What honours "Azumi" the most, is its terrific camera-work. Every shot seems brilliantly chosen, and not only the countryside-images are full of beauty. Kitamura just knows how to put moments in a great show, and as opposed to "Versus", he manages it this time, that those moments don't look artificial. One highlight of those brilliant camera-shots and movements, is a scene during the end-fight, in which the camera doesn't move horizontally around the opponents, as is usual, but vertically! Breathtaking!
Some further big commendations deserve the fights, which are, as already mentioned, very numerous. Kitamura makes his leads run through various troops of enemies; perfectly choreographed and stylish. With the usual Samurai-movie rule: One hit, one body. Except for the final-enemy, of course…

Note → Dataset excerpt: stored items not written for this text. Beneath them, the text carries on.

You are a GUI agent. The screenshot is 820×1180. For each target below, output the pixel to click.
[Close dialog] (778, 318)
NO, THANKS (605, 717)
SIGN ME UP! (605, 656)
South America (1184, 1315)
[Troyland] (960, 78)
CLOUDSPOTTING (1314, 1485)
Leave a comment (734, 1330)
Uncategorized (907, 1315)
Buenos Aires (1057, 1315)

If you think, it is unrealistic, when at the end Azumi takes on an entire village, you still haven't understood that the movie doesn't care for realism. Entertainment is the main focus and for that you also need a good body count. This irreproachable technical work, gets its last touch by the very good balanced and always appropriate soundtrack. At some points, quite and traditional, at others accompanying the action scenes with fast guitar sounds.

Ryuhei Kitamura does not reinvent the genre, even if his movie is in some way unique, but he manages to entertain the audience in a way, that no other director could. The only criticism: Maybe sometimes too much action; if this even counts as criticism...
In conclusion, you can only say: "Azumi" is a brilliant, very stylish and breathtaking movie, which no action-movie-fan should miss. Watch it!